SHORT PROBLEM: Rewrite the lines between the one holding "How do I perform: Copy" and the one holding "Click cell containing", inclusive, putting "copy button" in place of "clipboard icon" and leaving everything else as it is.
__________________________________________________
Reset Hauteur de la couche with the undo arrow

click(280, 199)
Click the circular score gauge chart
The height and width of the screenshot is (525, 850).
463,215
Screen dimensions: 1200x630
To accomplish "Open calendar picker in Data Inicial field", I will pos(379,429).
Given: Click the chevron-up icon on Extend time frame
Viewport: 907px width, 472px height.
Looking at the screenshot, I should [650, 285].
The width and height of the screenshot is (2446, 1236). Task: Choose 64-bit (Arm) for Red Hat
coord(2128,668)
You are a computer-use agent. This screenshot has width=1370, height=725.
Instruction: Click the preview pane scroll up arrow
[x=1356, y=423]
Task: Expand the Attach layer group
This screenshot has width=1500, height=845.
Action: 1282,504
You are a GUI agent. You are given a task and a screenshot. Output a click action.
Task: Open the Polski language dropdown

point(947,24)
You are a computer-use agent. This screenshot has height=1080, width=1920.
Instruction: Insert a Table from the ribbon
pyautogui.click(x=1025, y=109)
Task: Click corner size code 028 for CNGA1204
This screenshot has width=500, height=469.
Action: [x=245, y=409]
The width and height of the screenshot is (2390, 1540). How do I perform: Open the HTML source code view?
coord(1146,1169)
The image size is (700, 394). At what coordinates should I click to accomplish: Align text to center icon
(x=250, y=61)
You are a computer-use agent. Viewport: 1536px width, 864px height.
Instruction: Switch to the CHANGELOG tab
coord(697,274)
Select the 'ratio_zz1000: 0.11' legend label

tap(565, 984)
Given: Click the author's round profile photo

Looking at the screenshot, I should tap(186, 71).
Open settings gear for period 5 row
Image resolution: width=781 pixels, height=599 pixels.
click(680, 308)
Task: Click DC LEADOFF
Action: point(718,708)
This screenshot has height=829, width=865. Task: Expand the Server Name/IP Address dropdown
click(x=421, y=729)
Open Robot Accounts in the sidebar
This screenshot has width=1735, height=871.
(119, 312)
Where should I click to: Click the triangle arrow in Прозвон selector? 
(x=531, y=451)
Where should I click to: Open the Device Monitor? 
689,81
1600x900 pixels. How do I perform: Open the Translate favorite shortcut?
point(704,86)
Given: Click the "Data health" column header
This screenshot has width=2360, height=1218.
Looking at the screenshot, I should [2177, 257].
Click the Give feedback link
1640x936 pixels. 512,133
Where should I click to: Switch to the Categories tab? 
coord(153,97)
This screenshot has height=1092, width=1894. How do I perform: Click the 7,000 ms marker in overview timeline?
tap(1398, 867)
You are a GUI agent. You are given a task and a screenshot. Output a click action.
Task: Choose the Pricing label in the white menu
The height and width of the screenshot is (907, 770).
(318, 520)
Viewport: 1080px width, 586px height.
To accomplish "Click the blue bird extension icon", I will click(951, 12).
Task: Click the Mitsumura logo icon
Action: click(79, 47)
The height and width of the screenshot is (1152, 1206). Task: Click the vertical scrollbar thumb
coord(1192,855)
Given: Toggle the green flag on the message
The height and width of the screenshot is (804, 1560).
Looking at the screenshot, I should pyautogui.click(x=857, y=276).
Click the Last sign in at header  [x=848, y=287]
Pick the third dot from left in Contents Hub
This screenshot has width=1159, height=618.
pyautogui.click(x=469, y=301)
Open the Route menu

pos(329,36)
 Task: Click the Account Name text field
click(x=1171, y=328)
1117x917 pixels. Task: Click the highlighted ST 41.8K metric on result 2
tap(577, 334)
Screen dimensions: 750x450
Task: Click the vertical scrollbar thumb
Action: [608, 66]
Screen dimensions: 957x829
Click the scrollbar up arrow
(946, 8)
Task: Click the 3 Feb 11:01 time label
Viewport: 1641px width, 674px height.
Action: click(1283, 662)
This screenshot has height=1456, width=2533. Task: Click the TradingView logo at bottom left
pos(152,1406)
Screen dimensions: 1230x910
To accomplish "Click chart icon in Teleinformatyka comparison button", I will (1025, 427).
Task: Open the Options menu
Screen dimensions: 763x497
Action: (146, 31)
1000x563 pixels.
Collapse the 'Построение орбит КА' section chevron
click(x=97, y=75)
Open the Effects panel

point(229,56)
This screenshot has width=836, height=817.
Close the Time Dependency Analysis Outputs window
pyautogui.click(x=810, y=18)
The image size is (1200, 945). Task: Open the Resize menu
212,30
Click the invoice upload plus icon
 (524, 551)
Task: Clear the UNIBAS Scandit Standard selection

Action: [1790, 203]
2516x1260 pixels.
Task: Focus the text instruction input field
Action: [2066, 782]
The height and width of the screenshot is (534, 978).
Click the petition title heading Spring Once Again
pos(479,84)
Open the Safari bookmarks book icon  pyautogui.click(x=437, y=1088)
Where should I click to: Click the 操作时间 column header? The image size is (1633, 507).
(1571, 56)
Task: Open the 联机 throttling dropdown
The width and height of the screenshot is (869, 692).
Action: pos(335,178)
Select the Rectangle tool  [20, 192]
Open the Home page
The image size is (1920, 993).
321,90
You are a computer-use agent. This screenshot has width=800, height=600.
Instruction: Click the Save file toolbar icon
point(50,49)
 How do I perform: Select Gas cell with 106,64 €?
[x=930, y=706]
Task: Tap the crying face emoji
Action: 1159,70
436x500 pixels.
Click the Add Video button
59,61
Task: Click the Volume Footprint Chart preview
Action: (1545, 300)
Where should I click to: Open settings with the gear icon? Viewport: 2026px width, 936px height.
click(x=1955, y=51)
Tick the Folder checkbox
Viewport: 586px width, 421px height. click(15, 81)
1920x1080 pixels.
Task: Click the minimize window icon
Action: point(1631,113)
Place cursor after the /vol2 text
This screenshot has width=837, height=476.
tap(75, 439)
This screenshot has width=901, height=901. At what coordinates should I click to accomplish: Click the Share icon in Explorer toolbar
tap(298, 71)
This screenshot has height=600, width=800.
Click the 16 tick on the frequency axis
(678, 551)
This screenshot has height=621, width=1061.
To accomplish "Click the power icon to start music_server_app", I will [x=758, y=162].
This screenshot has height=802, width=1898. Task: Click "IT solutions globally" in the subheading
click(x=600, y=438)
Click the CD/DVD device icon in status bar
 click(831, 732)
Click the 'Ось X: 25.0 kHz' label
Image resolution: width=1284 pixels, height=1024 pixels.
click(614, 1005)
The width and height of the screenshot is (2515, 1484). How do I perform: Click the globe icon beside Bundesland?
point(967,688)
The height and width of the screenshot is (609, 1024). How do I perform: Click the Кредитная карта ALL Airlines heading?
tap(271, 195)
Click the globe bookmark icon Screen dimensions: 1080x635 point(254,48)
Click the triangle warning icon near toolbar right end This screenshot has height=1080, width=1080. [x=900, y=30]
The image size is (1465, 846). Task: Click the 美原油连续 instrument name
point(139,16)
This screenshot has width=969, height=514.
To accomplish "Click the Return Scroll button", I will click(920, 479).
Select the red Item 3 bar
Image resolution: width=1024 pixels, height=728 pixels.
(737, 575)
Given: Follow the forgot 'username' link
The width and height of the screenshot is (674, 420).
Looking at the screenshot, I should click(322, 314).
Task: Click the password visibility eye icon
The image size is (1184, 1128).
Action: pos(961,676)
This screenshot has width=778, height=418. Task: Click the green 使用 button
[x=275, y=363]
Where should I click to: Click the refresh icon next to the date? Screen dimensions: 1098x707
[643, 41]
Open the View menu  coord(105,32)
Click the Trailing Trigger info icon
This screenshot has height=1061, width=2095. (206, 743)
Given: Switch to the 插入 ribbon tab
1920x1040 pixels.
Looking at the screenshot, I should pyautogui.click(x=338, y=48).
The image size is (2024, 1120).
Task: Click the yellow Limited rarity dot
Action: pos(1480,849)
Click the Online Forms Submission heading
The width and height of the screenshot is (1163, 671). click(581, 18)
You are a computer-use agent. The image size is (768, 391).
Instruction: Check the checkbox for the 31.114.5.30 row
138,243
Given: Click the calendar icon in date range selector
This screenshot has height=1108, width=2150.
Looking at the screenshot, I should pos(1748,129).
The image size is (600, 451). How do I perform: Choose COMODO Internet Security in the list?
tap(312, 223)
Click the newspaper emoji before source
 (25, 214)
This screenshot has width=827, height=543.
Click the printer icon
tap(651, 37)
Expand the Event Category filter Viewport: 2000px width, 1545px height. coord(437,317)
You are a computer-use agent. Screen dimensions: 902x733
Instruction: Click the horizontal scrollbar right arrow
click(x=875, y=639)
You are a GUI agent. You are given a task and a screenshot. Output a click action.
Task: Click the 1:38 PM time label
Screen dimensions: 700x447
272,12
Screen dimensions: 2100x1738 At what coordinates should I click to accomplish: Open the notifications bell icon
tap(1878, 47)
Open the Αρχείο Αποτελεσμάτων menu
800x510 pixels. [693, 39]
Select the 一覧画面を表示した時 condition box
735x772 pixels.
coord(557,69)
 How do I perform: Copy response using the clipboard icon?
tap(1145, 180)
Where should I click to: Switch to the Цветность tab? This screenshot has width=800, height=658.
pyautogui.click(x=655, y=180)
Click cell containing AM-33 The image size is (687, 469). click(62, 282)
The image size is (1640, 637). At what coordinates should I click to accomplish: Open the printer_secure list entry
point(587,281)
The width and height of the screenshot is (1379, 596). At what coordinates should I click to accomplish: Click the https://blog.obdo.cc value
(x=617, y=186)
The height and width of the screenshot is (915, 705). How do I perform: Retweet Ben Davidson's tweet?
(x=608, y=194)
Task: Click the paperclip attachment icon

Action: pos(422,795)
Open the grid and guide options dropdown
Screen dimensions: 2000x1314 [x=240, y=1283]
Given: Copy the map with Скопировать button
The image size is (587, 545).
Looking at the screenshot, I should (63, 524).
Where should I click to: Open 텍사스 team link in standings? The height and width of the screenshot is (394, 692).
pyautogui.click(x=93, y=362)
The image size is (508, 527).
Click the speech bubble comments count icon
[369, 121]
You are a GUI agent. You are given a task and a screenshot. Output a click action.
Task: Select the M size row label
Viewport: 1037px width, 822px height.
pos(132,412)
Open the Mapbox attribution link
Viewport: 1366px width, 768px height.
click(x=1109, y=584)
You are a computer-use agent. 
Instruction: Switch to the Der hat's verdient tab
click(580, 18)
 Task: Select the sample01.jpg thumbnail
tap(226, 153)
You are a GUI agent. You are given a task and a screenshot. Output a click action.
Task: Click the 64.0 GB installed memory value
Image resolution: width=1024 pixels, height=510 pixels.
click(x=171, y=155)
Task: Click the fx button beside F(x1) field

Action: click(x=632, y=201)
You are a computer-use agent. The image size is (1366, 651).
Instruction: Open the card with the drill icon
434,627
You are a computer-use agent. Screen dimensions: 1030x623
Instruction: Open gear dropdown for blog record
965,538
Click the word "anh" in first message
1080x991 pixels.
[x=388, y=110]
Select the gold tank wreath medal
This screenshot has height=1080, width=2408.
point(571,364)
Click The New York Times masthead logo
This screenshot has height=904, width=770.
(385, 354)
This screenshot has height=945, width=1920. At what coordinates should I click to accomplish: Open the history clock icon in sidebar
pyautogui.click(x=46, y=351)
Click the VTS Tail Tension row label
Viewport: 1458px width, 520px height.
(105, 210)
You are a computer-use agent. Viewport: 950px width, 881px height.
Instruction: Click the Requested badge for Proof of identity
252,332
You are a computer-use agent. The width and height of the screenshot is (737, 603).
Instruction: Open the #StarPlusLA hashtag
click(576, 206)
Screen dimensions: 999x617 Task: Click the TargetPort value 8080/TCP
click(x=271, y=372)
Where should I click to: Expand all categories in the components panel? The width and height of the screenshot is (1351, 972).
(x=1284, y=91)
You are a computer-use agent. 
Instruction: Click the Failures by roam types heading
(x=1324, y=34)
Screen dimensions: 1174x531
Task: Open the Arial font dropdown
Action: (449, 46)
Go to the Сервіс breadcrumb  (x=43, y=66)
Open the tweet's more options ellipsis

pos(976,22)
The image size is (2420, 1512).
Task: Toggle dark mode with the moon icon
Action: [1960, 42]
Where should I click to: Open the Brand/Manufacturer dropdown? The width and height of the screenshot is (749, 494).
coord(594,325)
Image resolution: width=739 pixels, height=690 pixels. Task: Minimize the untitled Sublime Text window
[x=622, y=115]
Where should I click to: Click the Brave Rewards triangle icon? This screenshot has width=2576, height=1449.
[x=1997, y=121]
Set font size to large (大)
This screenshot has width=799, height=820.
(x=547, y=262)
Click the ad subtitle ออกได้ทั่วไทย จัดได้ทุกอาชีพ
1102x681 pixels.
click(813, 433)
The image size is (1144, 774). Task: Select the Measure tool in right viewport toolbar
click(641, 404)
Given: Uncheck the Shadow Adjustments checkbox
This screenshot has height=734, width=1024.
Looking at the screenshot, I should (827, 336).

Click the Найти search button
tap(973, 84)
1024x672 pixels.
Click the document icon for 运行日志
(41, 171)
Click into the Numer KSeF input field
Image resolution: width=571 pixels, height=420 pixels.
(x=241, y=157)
__________________________________________________
FINISHED TASK:
 How do I perform: Copy response using the copy button?
tap(1145, 180)
Where should I click to: Switch to the Цветность tab? This screenshot has width=800, height=658.
pyautogui.click(x=655, y=180)
Click cell containing AM-33 The image size is (687, 469). click(62, 282)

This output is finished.